How do you expedite the recovery of a hospitalized patient? Regardless of the ailment, one common denominator is increased mobility. Linked to decreased length of stays, walking increases the odds of home discharge and fewer hospital-acquired morbidities. Yet falls are among the most common inpatient injuries and the most commonly reviewed Sentinel Event by The Joint Commission. So how do you balance the importance of mobilizing a patient while taking the necessary steps to prevent a fall that could lead to an even more severe injury? While a universal solution may not exist, implementing these fall prevention measures will effectively reduce their incidence.
The Impact of Falls During a Hospital Stay
It’s estimated that between 700,000 and 1,000,000 people in the United States fall in the hospital each year.¹ Although some falls don’t result in patient harm, one-third cause injuries including fractures, lacerations and internal bleeding.² As you might expect, this increases the length of stays and the cost of care.
In addition, even a “no harm” fall, one that doesn’t cause physical harm, can create problems including stress, especially among older patients and their families. This often leads to restricted activities, a further loss of strength and reduced independence.
Why Do Falls Occur During Inpatient Care?
Falls are most common with elderly patients, especially those with delirium or who have underlying problems with strength, mobility, or balance. However, falls can also occur in non-elderly patients who are acutely ill. Further, medications are a leading cause of falls for patients of all ages, especially those who are taking psychoactive medications.
The psychoactive medications that are often associated with increased fall risk include:³
- Eszopiclone, Zaleplon and Zolpidem
In addition, there are other "culprit" medications that increase the risk of falls. These include certain over-the-counter drugs frequently utilized by patients that encompass various classifications and well-known brands like:
- Sedating antihistamines - Benadryl, Nyquil or Tylenol PM
- Medications for vertigo, motion sickness, or nausea - Antivert, Scopace, and Phenergan
- Oral medications for itching - Benadryl
- Muscle relaxants - Flexaril
- Antidepressants - Paxil CTA
How Do You Prevent Falls During Inpatient Care?
Although certain aspects of fall prevention are highly routine, like many areas of care, preventing falls necessitates the management of numerous variables that vary from patient to patient. The crucial factor lies in identifying these discrepancies.
Assess For Fall Risk Upon Admission
Using an assessment tool helps to identify patients at risk and is the baseline for developing a personalized care plan. Although there are a variety of different tools, each checklist includes risk factors for falls and a numerical scale that predicts the risk. CTA
Key Fall Risk Factors
These seven areas are commonly associated with increased fall risk and require special attention:
When it comes to falls, history tends to repeat itself which makes the use of patient history an important factor. All patients with a history of falls in the past three months are considered at higher risk for future falls.
In addition, those that require mobility assistance through the use of canes or walkers are more likely to experience an inpatient fall.
The Impact of Medications
As noted above, some medications contribute to an increase in fall risk. The risk assessment will identify the drugs that are the most common culprits. If possible, the type and dosage of the drug can be adjusted. If not, the increased risk level must be noted and dealt with accordingly.
Patients that require more frequent toileting have a greater risk of falls.
Depending upon the unit a patient is admitted to, there are other common issues to guard against.

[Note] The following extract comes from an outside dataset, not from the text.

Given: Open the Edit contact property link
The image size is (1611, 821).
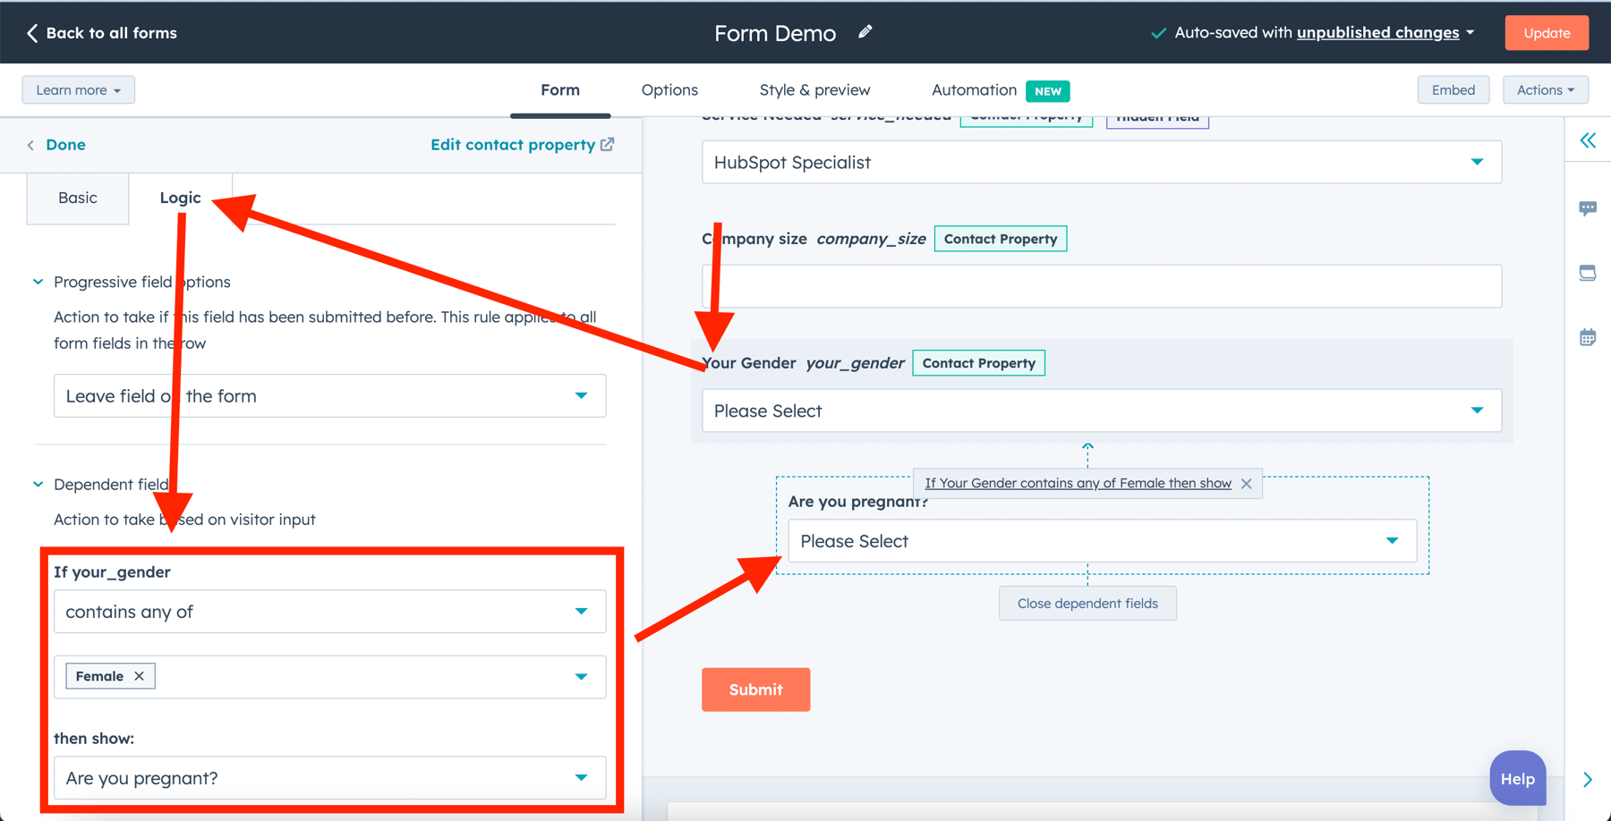Looking at the screenshot, I should pyautogui.click(x=512, y=144).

For example, a patient admitted for surgery may have IV lines or other tubing during their recovery period that elevate fall risks.
In addition, patients with vision problems that don’t have their glasses handy may be completely stable and capable of walking to the bathroom, but not notice something on the floor that they trip and fall over.

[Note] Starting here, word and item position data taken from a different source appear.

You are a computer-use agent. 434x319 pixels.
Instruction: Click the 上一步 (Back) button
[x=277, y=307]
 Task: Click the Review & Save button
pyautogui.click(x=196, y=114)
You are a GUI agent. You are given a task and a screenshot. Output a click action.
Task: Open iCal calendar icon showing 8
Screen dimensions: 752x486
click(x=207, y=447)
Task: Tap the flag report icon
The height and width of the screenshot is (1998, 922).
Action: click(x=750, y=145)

Lastly, clutter in the patient's room is another fall risk that can be avoided.
Conversely, when it comes to the physical environment, there is a consistent factor that remains unaffected by individual patients. The positioning of doorways, handrails, toilets, flooring, and furniture placement remains unchanged. But, there are instances where the design may not be optimal. In such cases, proactive measures can be taken to minimize potential issues. It is worth noting that temporary or floating nurses may not possess the same level of familiarity, underscoring the significance of reviewing any distinct room or corridor designs as a crucial step in mitigating risks.

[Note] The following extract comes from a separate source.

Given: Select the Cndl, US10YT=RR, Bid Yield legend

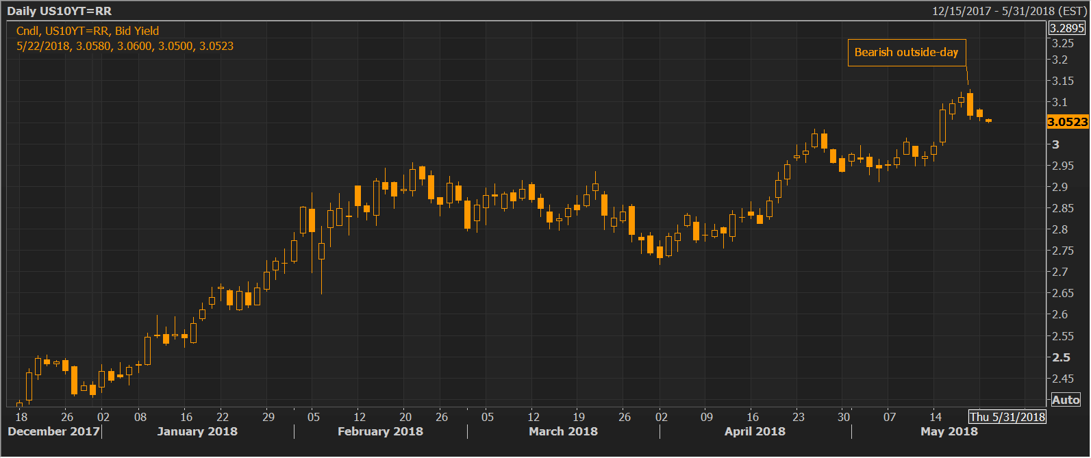Looking at the screenshot, I should [88, 31].
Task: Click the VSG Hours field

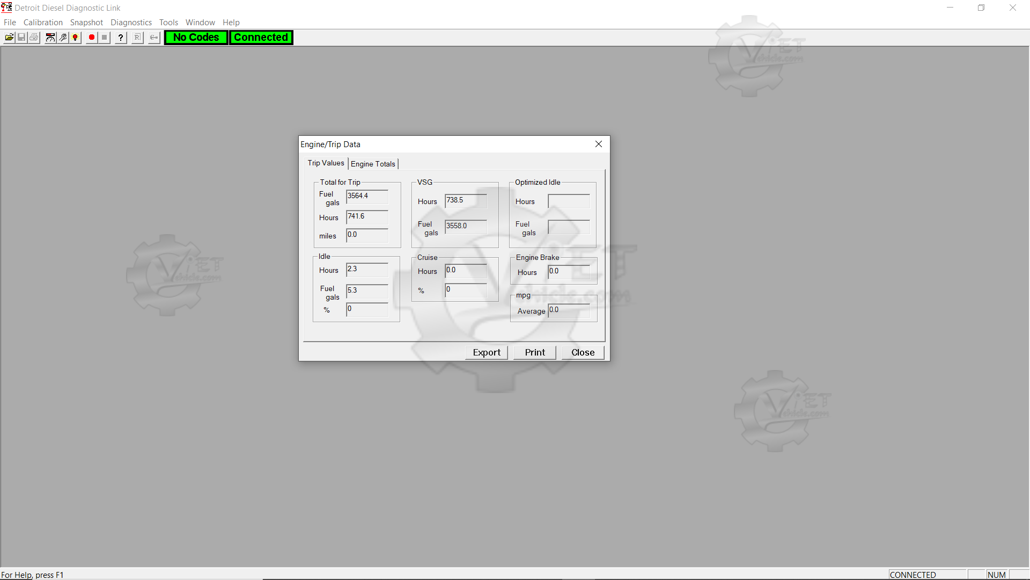Action: pyautogui.click(x=466, y=201)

Falls aren’t only an issue in inpatient settings. With nearly 3.5 million patients expected to receive home healthcare this year, it's important to implement in-home fall prevention strategies.
These strategies include a range of measures and are similar to the steps taken in inpatient settings. It includes decluttering living spaces, porches, and sidewalks, as well as the removal of potentially hazardous area rugs and the secure placement of electrical cords to minimize tripping hazards along walking areas. In addition, with 70% of home healthcare patients aged 65 and above, and nearly half with five or more chronic ailments, the impact of medications is significant. Notably, lightheadedness is a potential side effect of medications, especially with changes in dosages or the types of medication being administered.